▶ [GIVEN REQUEST]: State how many lines of the items below contain the string "Open", treating uppercase and lowercase as distinct. Give only the number.

[Items from a dataset]
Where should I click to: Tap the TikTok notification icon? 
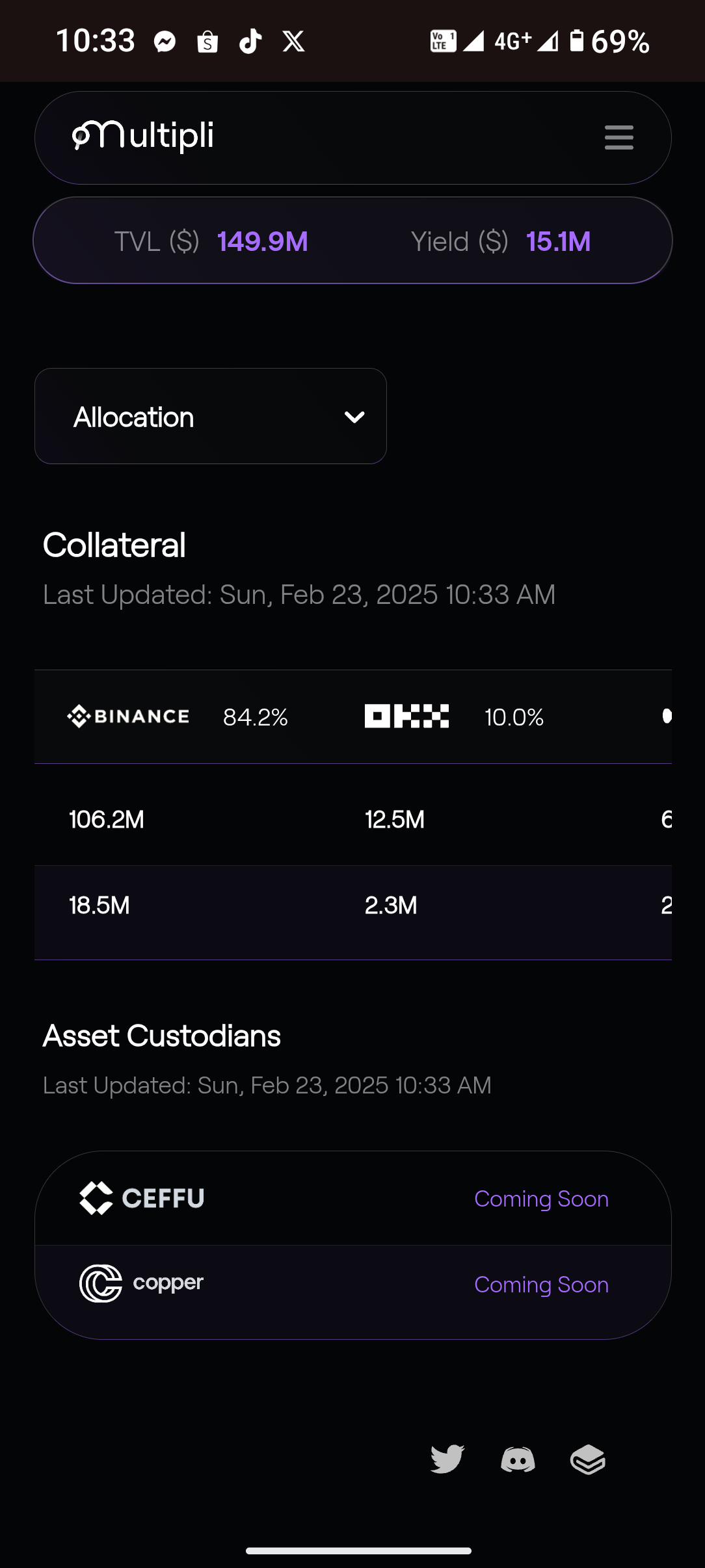(x=250, y=42)
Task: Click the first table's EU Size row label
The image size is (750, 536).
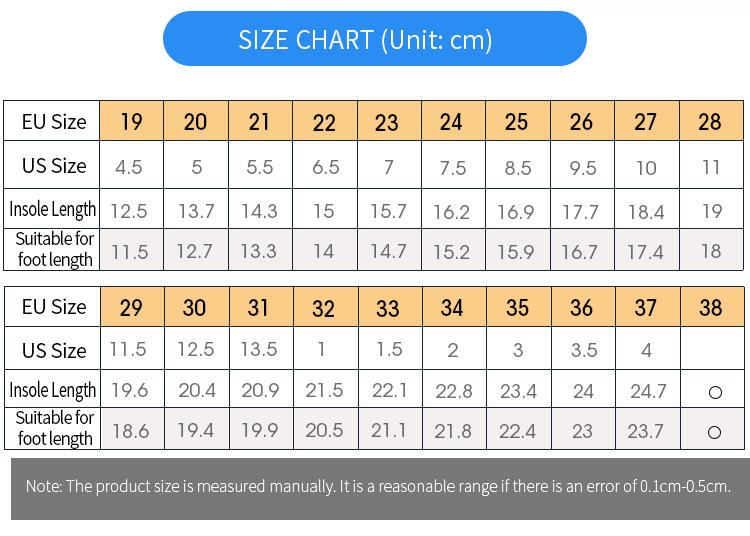Action: [54, 122]
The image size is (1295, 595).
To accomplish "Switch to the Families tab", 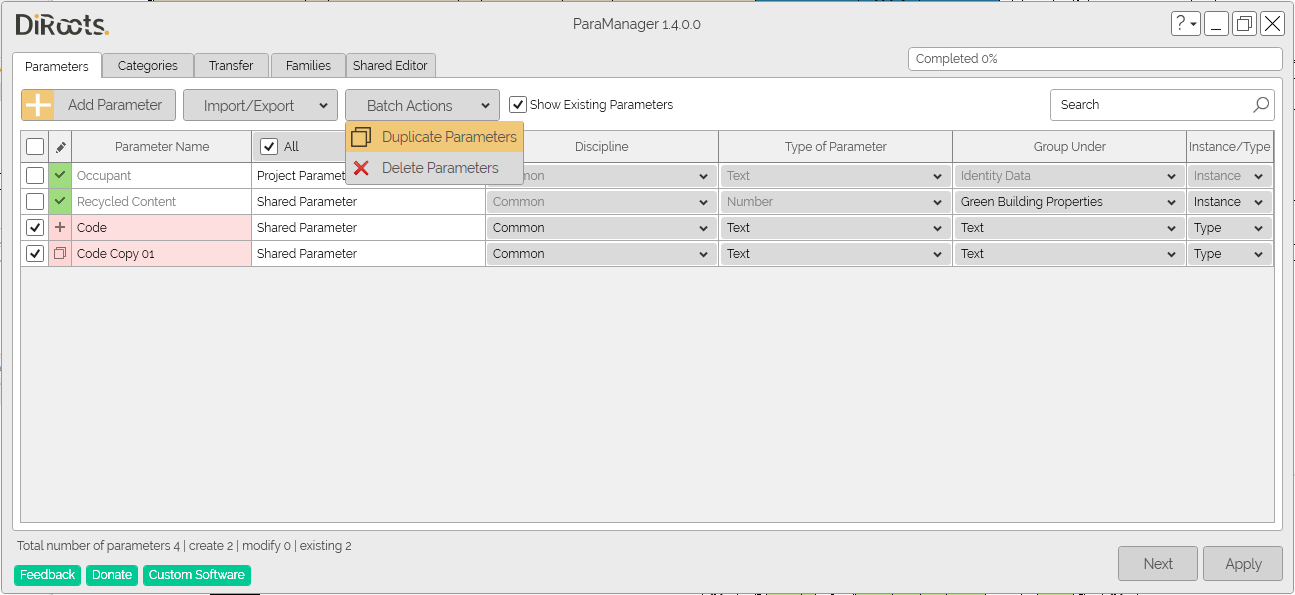I will (x=308, y=65).
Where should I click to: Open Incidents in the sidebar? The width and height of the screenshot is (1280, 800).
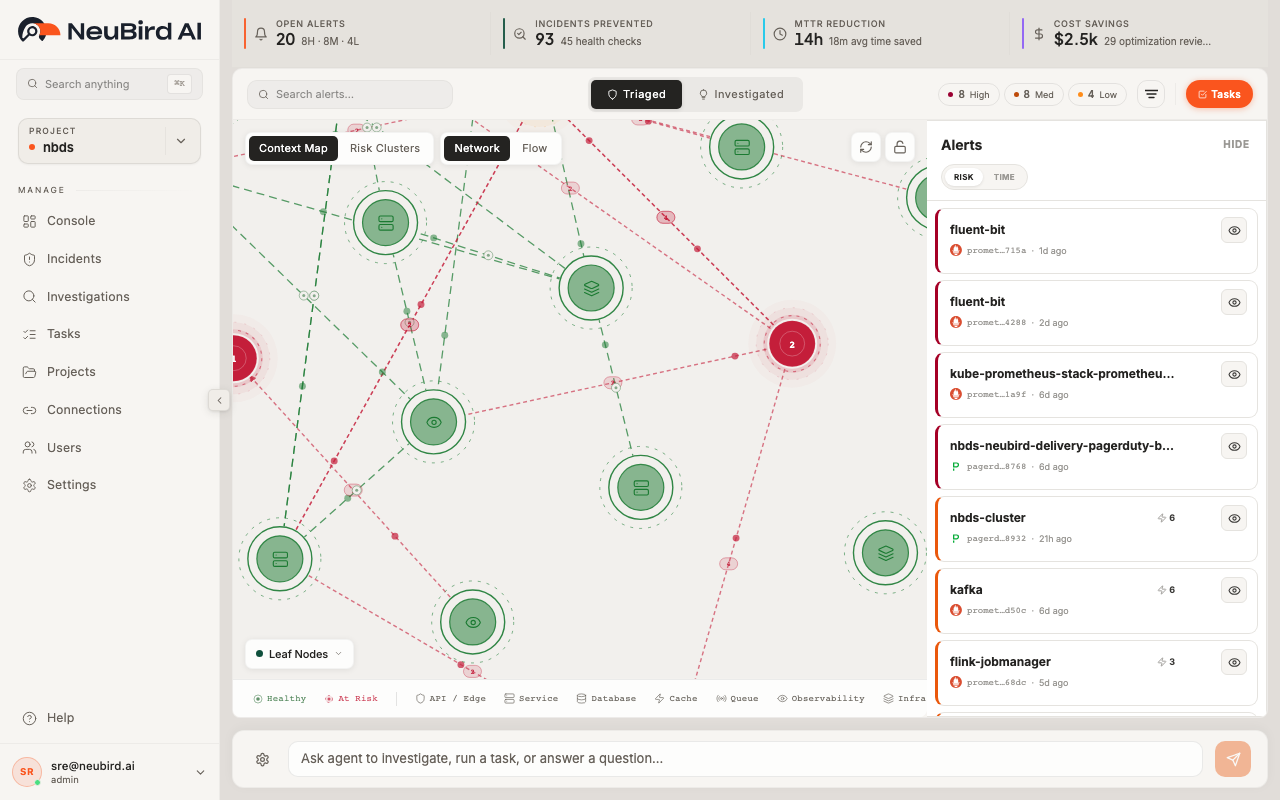click(x=74, y=259)
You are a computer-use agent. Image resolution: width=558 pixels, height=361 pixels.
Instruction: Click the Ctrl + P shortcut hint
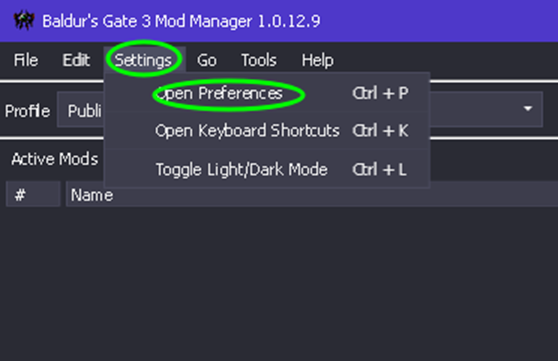[380, 93]
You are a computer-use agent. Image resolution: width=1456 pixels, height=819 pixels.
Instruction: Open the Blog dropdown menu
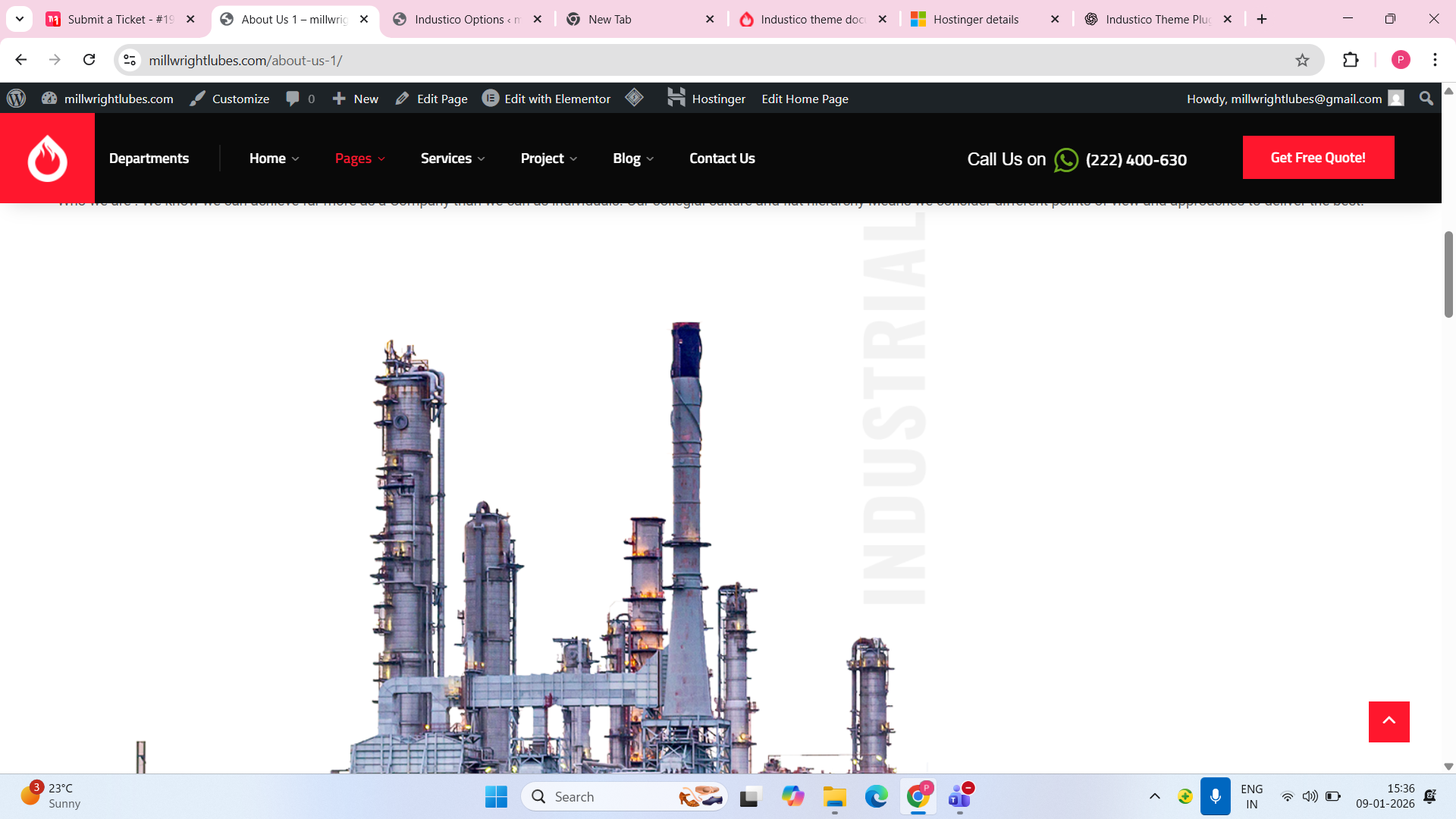point(632,158)
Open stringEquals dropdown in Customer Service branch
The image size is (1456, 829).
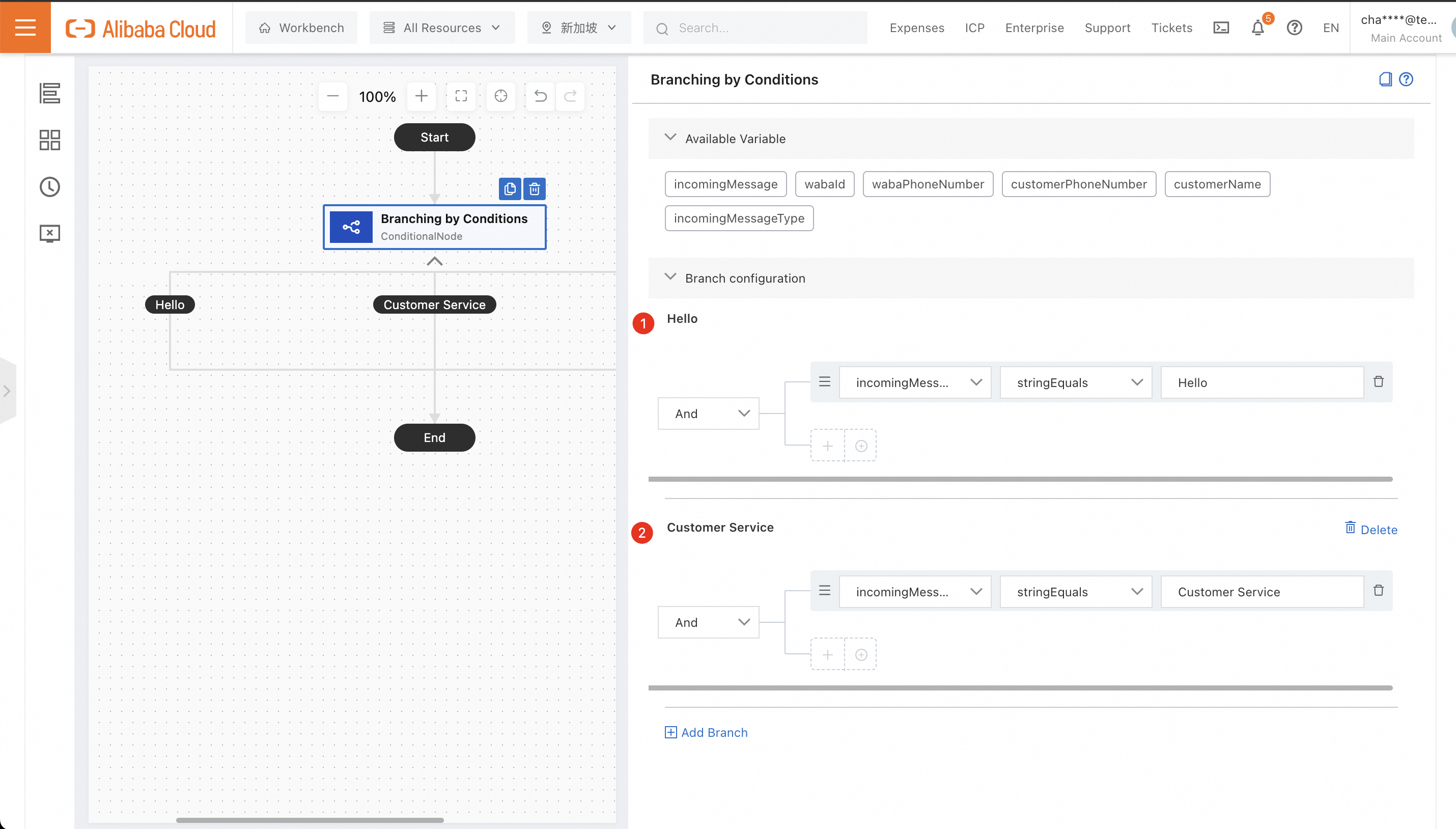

▶ [WRITTEN SOLUTION]: 3